Colyn Ritter: That’s a good question. I mean, it is hard to make a serious headline about this because the support is always there. I made a joke last podcast that when we asked about how much funding goes into schools or school expenditure, the most I’ll always see is $5,000. That is about as constant as the school choice support, which is no matter whether it’s ESAs, vouchers, charter schools, even open enrollment we’ve started to ask about, the support is well over 50%, it’s well over majority, it’s most of the time up near over two-thirds of people around 70%. And I mean, I always like the with information, without information questions, just because it just goes to show that there are people out there who don’t know or aren’t up to date with school choice as a whole, and the intricacies that come with each policy, even though once you get to know them, take it from me, I’m relatively new in this space. It didn’t take me too long to understand the broad appeal or just like why people would like them. But for example, like ESA is 43% of support without a description. That’s not bad without a description and then you look with a description you’re at exactly two-thirds of people support it, 67%. So maybe there’s like a break glass in case of emergency button, like one day we’ll see the support be like 20%, and we’ll be like, “What happened?” But I would bet a good amount of money that every month we check this, you can bank on at least 60% support with a description for ESAs, vouchers, charter schools. It’s really that simple. They are popular, they help people and it’s hard to dislike them. And when we ask why people dislike them, one of the most popular answers is, “need more information” or “I don’t know,” which is a good summary of the argument as a whole. So yeah, I mean, that’s what I take away when I see these, but it’s good to see the support. It’s as reliable as you can expect.
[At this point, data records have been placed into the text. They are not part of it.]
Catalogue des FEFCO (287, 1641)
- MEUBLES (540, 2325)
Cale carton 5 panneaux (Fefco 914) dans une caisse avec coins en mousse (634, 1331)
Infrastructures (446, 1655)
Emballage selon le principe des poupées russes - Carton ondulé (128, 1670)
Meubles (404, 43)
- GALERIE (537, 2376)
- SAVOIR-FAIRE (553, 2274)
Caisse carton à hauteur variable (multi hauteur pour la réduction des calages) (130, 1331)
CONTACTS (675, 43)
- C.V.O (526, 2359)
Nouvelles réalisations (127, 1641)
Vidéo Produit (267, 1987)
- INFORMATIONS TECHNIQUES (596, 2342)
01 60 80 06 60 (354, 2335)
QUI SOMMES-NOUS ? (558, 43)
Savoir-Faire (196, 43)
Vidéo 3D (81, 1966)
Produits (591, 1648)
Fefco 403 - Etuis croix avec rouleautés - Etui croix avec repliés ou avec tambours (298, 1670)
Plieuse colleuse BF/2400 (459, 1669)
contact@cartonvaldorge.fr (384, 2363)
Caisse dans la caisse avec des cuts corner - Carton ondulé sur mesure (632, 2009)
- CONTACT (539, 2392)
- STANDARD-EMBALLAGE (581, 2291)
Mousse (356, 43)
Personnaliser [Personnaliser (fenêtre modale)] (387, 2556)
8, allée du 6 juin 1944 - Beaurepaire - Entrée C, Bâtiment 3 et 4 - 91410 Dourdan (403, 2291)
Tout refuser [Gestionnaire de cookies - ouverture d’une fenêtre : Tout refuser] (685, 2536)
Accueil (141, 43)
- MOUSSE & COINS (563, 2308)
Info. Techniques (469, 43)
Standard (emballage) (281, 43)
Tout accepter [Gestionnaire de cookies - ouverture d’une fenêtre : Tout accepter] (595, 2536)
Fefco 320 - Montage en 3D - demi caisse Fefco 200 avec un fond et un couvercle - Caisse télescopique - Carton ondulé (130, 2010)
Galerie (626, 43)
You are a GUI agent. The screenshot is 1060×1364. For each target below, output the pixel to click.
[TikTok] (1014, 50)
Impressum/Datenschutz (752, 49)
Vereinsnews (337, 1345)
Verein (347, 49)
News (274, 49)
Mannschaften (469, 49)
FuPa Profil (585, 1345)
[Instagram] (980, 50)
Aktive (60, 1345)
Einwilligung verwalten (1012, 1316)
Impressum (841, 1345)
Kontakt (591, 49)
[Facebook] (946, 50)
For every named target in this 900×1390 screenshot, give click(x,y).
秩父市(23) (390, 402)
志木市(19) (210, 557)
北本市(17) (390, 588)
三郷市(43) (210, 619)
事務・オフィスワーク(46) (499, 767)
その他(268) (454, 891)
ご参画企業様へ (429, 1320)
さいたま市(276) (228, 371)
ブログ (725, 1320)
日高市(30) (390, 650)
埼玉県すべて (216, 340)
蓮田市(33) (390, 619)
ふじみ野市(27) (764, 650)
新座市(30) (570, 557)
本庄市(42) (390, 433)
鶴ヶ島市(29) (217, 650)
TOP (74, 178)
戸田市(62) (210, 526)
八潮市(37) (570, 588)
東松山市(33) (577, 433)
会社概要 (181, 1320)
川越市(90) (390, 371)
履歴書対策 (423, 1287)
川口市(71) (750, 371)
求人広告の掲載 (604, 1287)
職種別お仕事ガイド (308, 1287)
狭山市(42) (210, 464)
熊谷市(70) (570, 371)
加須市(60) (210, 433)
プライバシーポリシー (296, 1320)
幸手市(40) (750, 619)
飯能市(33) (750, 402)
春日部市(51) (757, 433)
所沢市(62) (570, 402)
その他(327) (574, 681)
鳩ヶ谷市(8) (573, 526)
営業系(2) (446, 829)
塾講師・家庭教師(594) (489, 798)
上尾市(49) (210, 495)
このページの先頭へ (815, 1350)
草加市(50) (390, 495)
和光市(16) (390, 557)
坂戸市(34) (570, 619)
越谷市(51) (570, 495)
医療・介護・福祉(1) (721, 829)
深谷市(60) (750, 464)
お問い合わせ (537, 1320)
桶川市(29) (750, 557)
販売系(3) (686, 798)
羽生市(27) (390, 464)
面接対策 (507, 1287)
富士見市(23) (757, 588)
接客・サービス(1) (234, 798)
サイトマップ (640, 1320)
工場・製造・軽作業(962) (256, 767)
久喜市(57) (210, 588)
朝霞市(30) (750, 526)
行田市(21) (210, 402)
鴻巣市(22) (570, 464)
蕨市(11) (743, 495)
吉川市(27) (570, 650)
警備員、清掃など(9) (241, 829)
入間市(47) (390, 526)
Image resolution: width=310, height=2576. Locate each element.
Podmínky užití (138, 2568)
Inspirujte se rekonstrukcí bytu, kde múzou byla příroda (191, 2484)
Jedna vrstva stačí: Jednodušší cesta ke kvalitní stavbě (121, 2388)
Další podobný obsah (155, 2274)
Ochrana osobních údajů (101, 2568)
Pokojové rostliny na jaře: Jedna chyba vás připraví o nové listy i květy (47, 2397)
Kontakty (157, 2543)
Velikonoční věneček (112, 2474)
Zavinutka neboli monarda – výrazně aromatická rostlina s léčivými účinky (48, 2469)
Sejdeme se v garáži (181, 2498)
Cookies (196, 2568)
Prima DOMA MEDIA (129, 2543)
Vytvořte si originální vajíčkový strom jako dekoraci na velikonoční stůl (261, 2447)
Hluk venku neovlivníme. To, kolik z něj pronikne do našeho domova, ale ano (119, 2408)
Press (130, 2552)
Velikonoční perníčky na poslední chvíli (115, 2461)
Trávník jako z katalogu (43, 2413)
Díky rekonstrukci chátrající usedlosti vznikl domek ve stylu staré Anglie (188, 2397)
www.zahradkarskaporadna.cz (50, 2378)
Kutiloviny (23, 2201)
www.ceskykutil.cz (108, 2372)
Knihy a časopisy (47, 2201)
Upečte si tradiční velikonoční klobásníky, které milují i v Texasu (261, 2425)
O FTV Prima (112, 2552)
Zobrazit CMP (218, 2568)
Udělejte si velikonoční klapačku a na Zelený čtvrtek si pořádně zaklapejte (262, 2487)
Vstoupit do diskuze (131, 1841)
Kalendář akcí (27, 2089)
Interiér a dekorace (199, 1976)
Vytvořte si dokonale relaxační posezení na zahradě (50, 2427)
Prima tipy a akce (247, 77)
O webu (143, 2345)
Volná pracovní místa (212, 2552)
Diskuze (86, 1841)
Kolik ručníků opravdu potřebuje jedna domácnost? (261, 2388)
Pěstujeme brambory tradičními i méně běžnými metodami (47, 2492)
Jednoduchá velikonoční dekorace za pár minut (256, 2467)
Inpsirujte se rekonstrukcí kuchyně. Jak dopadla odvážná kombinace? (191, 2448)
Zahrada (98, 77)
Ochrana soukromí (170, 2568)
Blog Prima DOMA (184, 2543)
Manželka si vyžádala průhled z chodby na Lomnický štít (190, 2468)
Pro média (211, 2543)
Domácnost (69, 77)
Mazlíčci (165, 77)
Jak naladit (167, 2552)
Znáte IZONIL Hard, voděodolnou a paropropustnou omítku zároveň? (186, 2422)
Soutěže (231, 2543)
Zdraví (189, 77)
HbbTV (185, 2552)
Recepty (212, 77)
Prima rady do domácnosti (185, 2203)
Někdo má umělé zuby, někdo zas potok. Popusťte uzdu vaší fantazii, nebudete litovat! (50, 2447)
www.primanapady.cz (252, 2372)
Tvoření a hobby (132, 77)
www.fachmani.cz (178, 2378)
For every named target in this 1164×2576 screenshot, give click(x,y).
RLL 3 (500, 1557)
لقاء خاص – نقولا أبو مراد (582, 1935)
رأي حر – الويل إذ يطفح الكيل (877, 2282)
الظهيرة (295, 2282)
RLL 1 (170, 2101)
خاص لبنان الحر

Mike McShane: Well, John, Colin, a pleasure as always. Look forward to chatting with you all next month as new data. It’ll be kind of fun. We’re going to look at some of these things over the summertime. I think we’re in the process of developing these questions now, so we might try some new things. So hopefully there’ll be some interesting and insightful things. And I don’t know, maybe some of these questions will be a train wreck and we can laugh at like, “Oh, we probably should have asked that question differently,” but I’m going to keep you, our dear audience, in suspense knowing that this is going to happen. As always, please subscribe to this podcast, give it the old five star rating, share it with your friends, shout it from the rooftops. And thank you to the one and only Jacob Vinson who edits this and makes it sound awesome. It was great talking with y’all today. And I look forward to talking to you, our beloved audience, again on another edition of Ed Choice Chats.